Statu quo de la FED confirmé par J. Powell

Le président de la FED vient de confirmer sans ambage, l’évidence : la FED évoluera avec prudence en matière de taux d’intérêt dans un contexte hautement incertain où se cumulent les difficultés à lire les tendances de la conjoncture américaine et une montée des risques internationaux liés à la situation au Proche-Orient. Le discours ne surprend guère dans l’environnement en présence. Les marchés n’avaient d’ailleurs guère suivi les conclusions du dernier FOMC dans lequel la FED envisageait une nouvelle hausse des Fed Funds d’ici la fin de l’année, en dépit de données économiques plutôt solides et d’un certain nombre de déceptions sur l’inflation.

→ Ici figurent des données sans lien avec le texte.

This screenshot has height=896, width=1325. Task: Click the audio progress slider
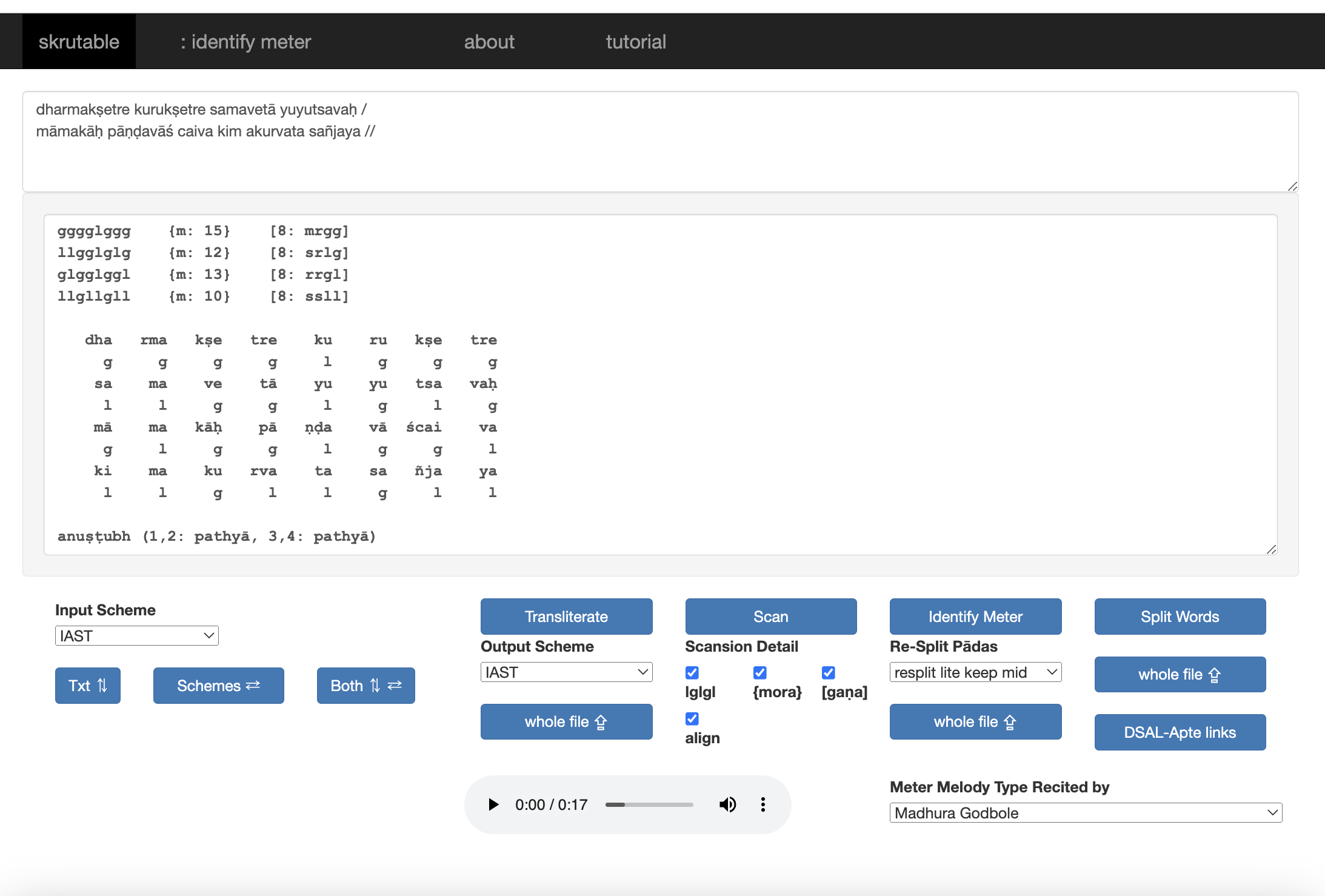649,805
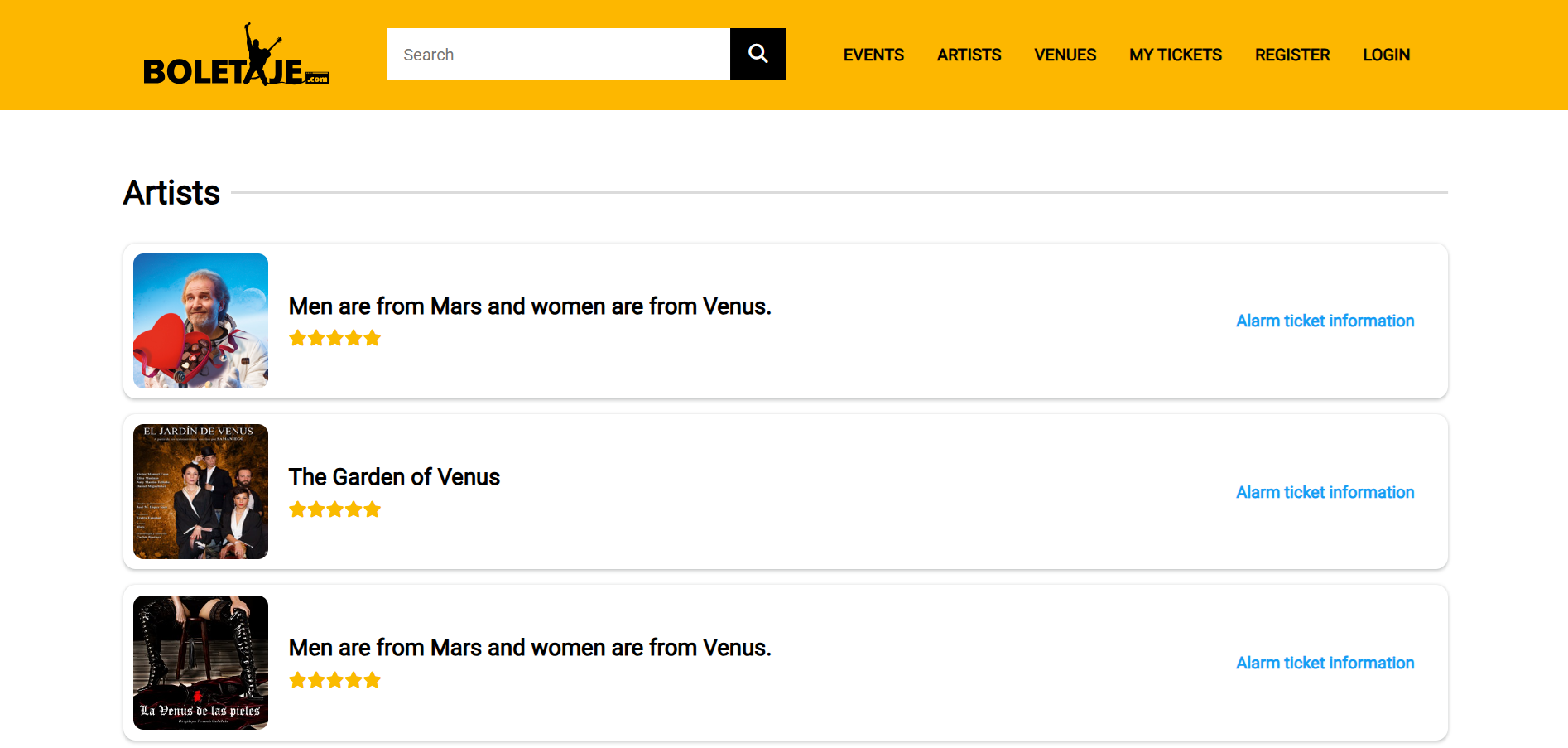
Task: Click the magnifying glass search button
Action: point(757,55)
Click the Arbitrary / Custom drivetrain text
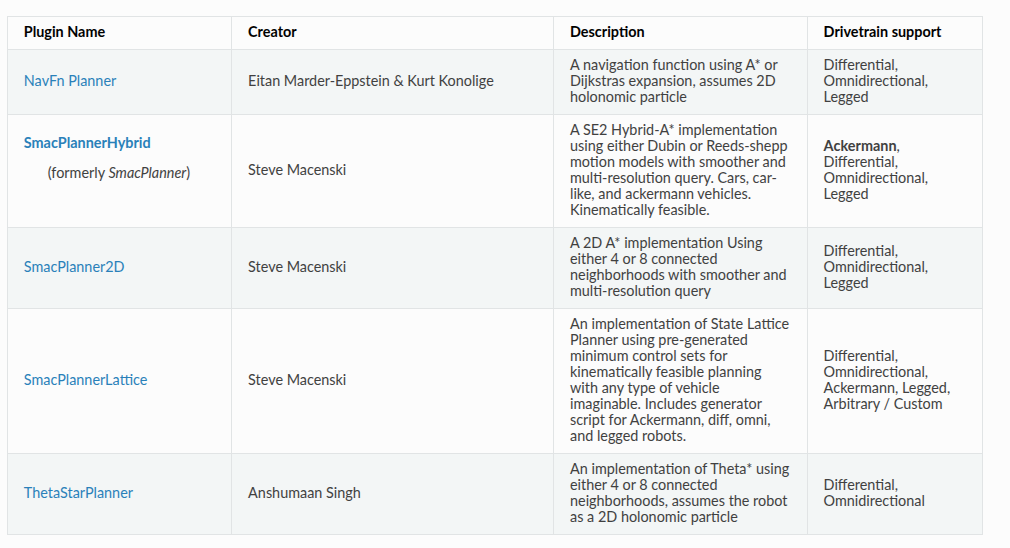 882,404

Au dernier relevé, la probabilité d’une nouvelle remontée des Fed Funds n’atteignait pas 37 % et devrait s’écraser d’ici à au prochain comité de politique monétaire programmé à partir du 31 octobre. Quels effets aura cette communication sur les taux futurs est incertain. Si les rendements des T-Notes à deux ans ont plus de chances de se stabiliser, voire à légèrement refluer, après s’être nettement tendus depuis l’enclenchement du conflit israélo-palestinien, la réaction des taux à 10 ans est plus incertaine. Ces derniers intègrent de plus en plus de risques de long terme et se sont plutôt tendus après le discours du président de la FED, tout comme l’ont fait les cours du pétrole WTI et ceux de l’or. En l’absence de reflux suffisant des anticipations de long terme d’inflation, c’est effectivement le risque qu’encourent les marchés de taux, dans un contexte géopolitique, par ailleurs, plutôt propice à des tensions persistantes. La réaction positive des actions s’en trouve, de facto, limitée, face, par ailleurs, aux déceptions d’un certain nombre de publications de résultats des entreprises de ces derniers jours.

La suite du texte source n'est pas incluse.